GOAL OF THE EXERCISE — In the records below, find the line that holds "Image resolution: width=1356". Restate it and every later line exactly, stopping at the end and skipping pictures.

DATA FOR REVIEW —
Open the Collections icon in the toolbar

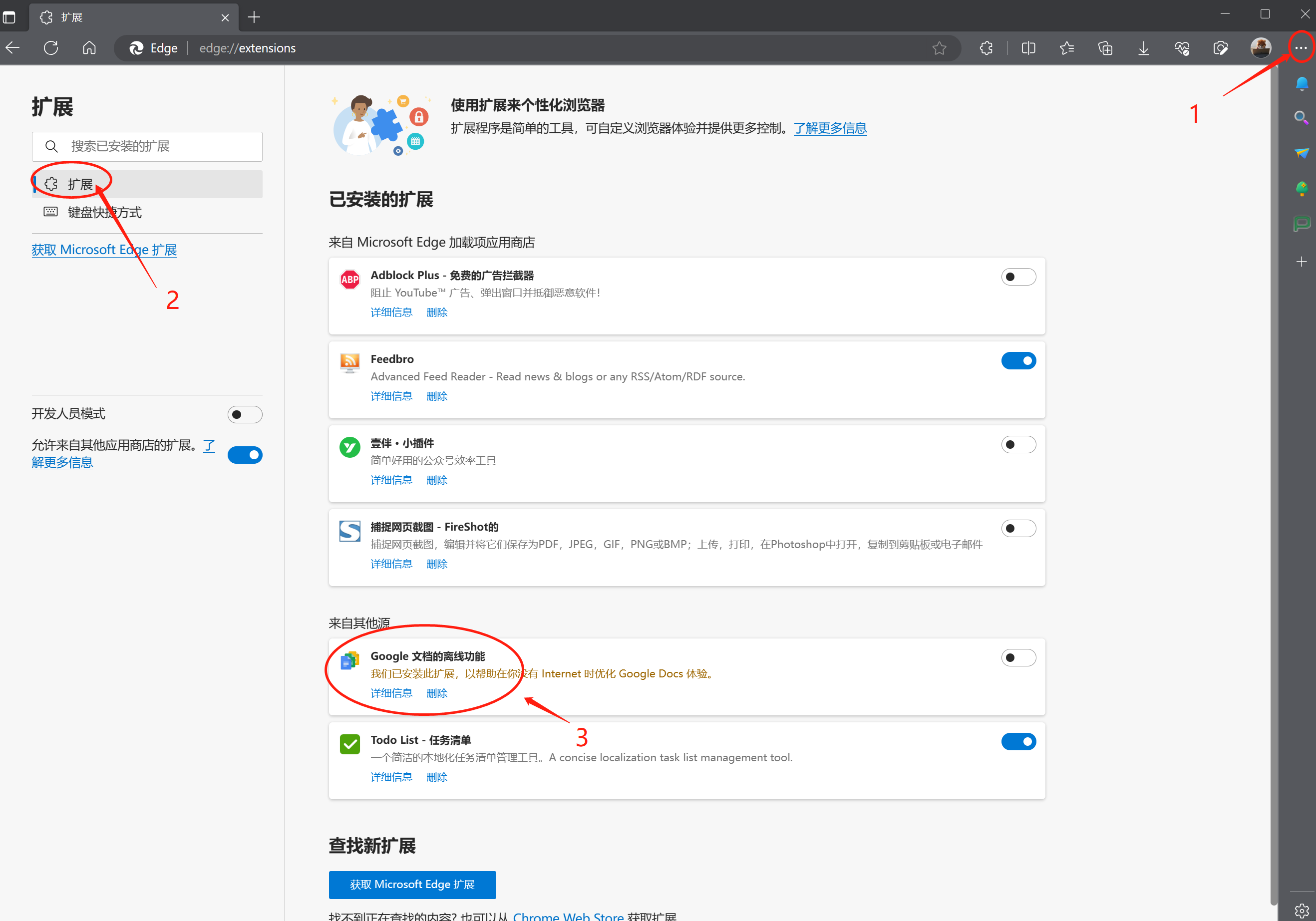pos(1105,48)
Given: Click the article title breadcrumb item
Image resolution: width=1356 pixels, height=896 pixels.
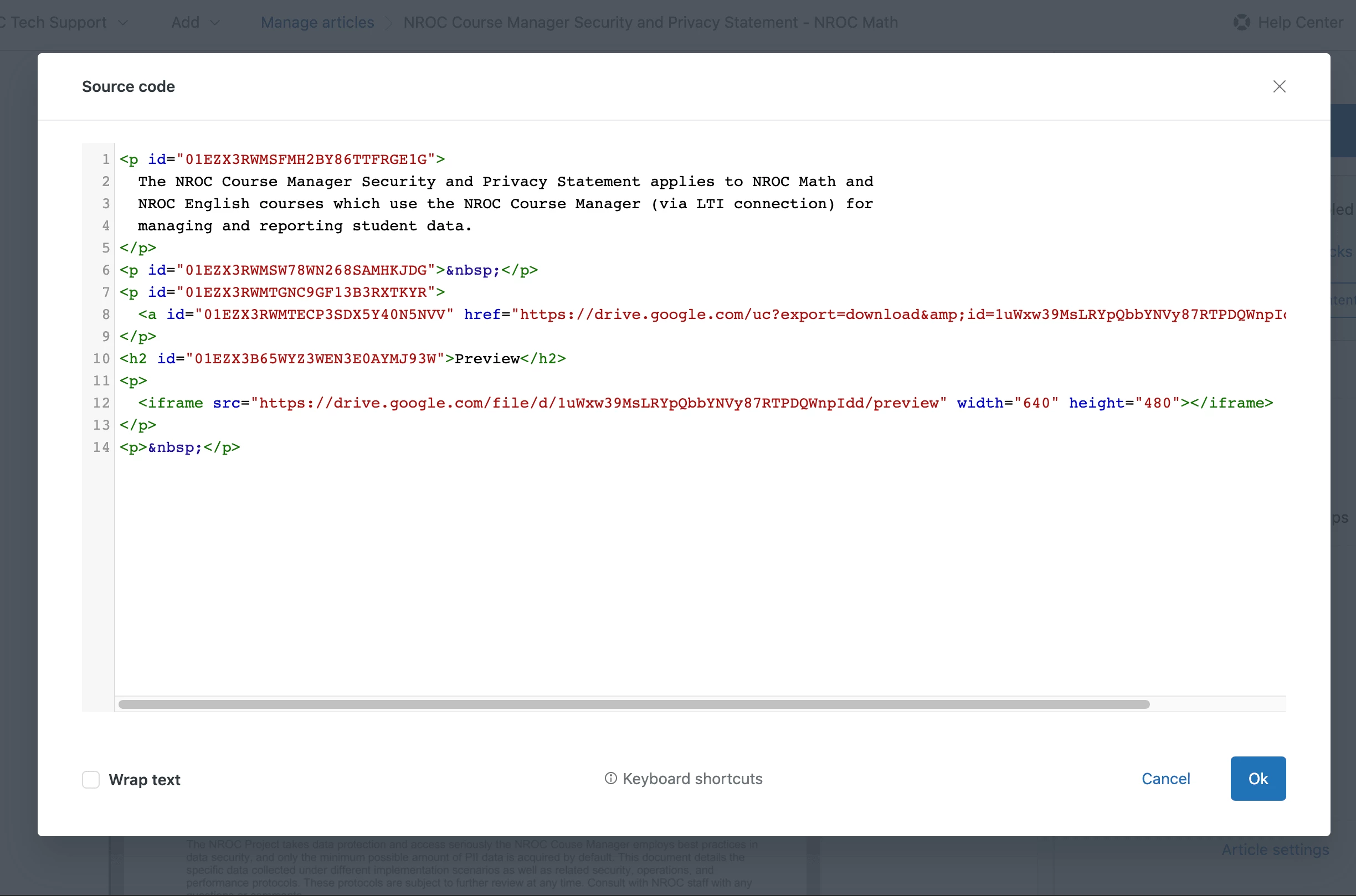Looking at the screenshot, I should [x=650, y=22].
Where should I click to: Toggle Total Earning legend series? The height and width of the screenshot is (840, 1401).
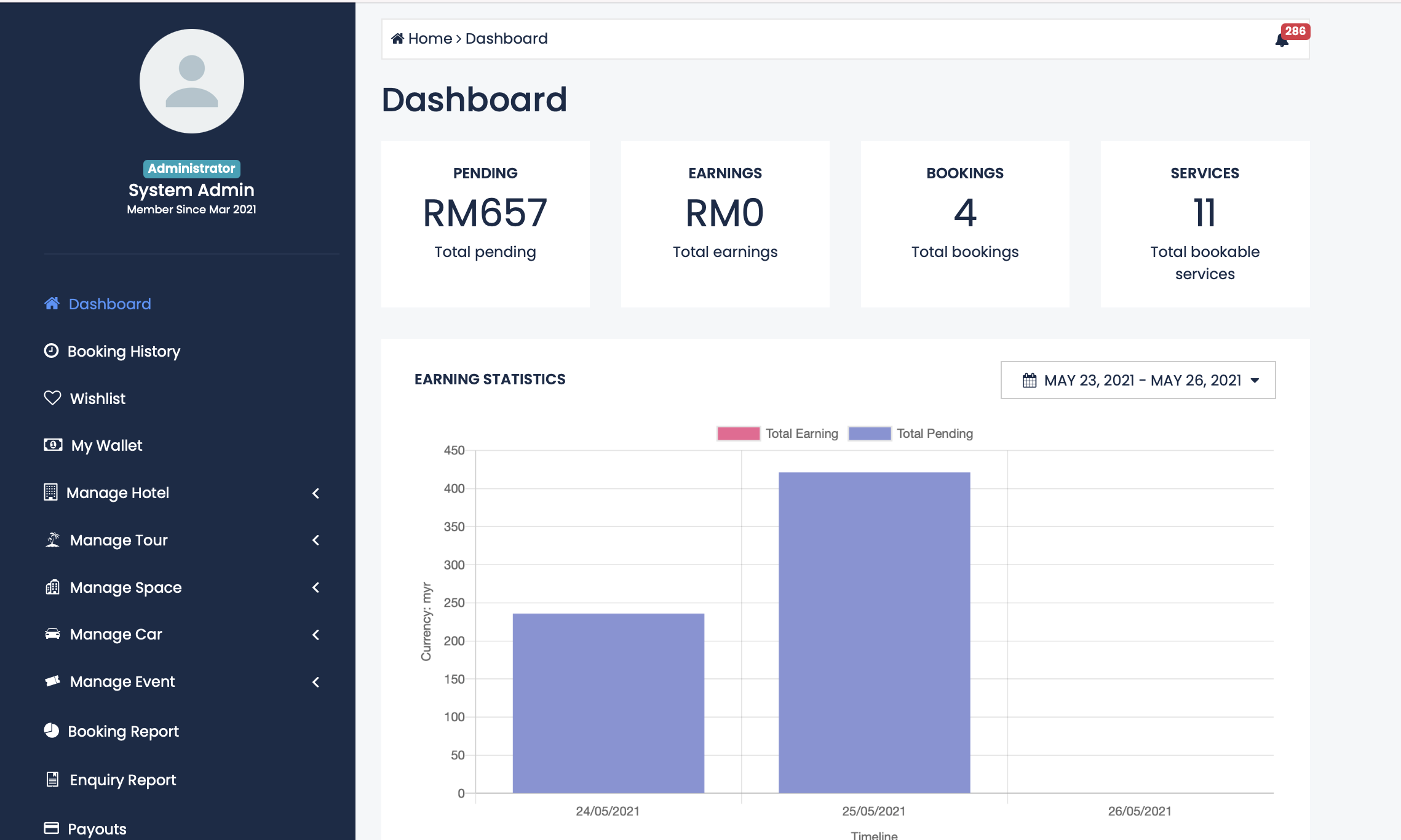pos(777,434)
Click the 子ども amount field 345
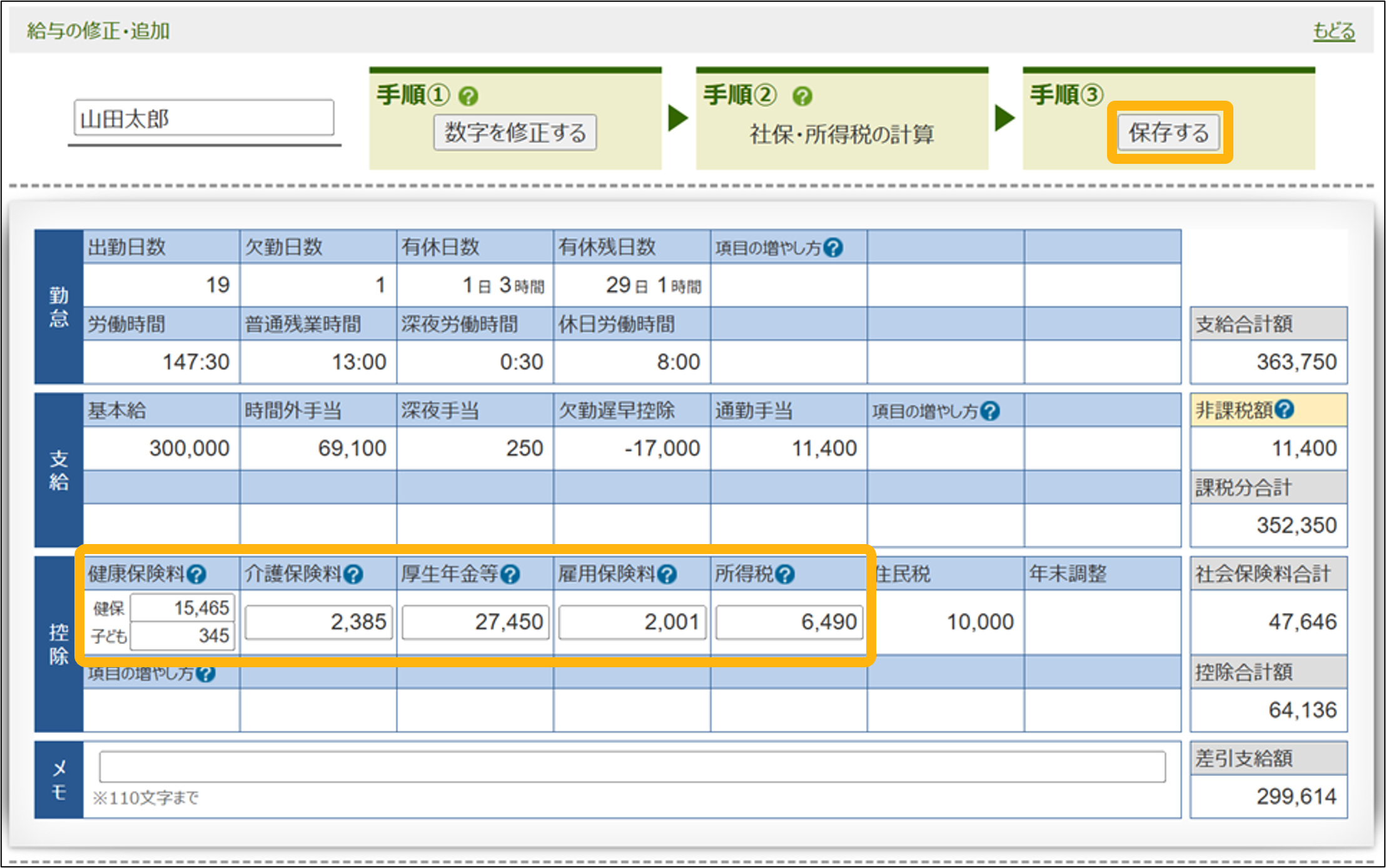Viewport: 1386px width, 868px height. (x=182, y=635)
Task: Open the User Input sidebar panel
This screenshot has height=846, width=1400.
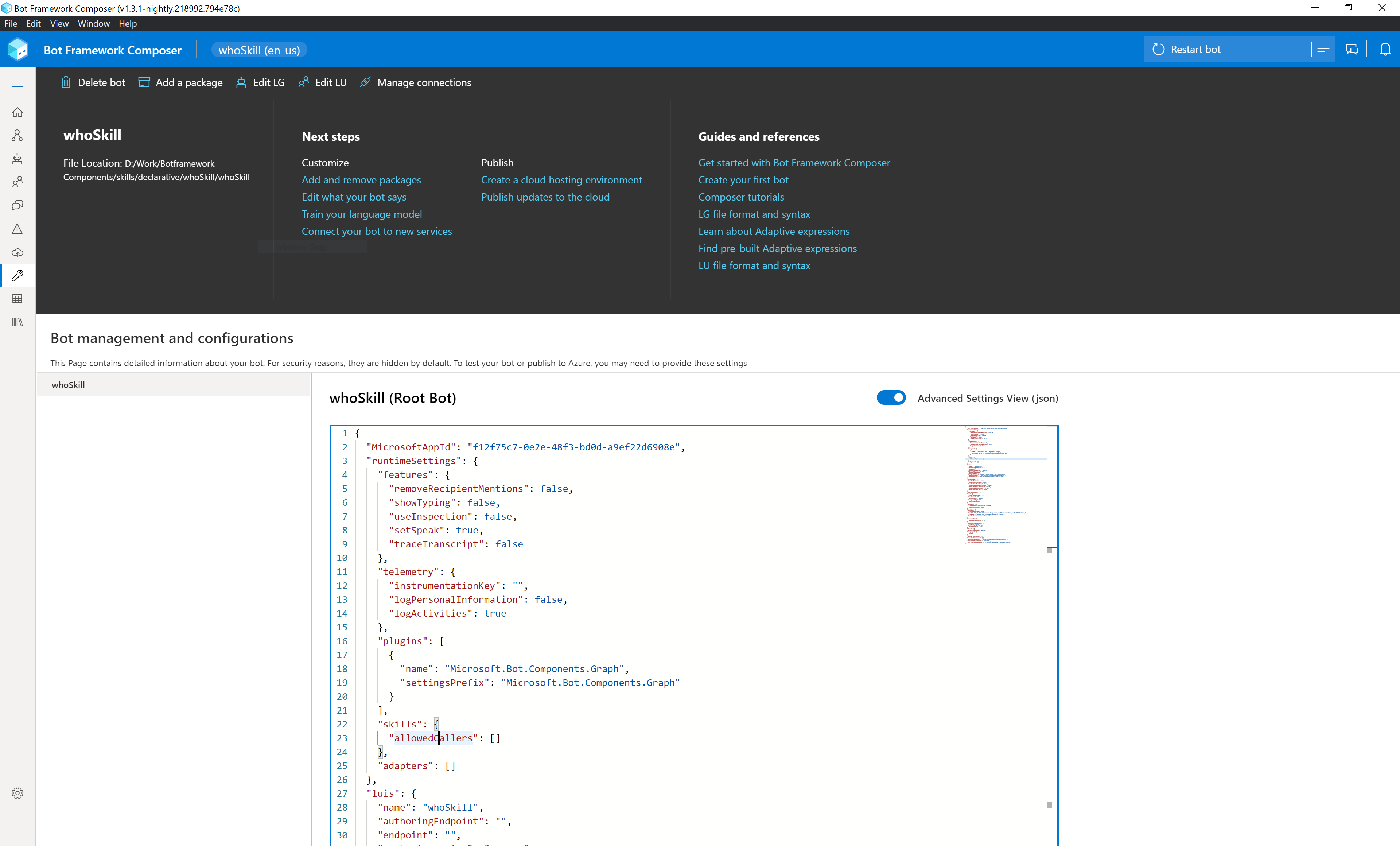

WRITTEN RESPONSE —
Image resolution: width=1356 pixels, height=896 pixels.
Looking at the screenshot, I should [x=650, y=22].
Where should I click to: Toggle Total Earning legend series? The height and width of the screenshot is (840, 1401).
pos(777,434)
Click the 子ども amount field 345
Viewport: 1386px width, 868px height. (x=182, y=635)
Task: Open the User Input sidebar panel
This screenshot has height=846, width=1400.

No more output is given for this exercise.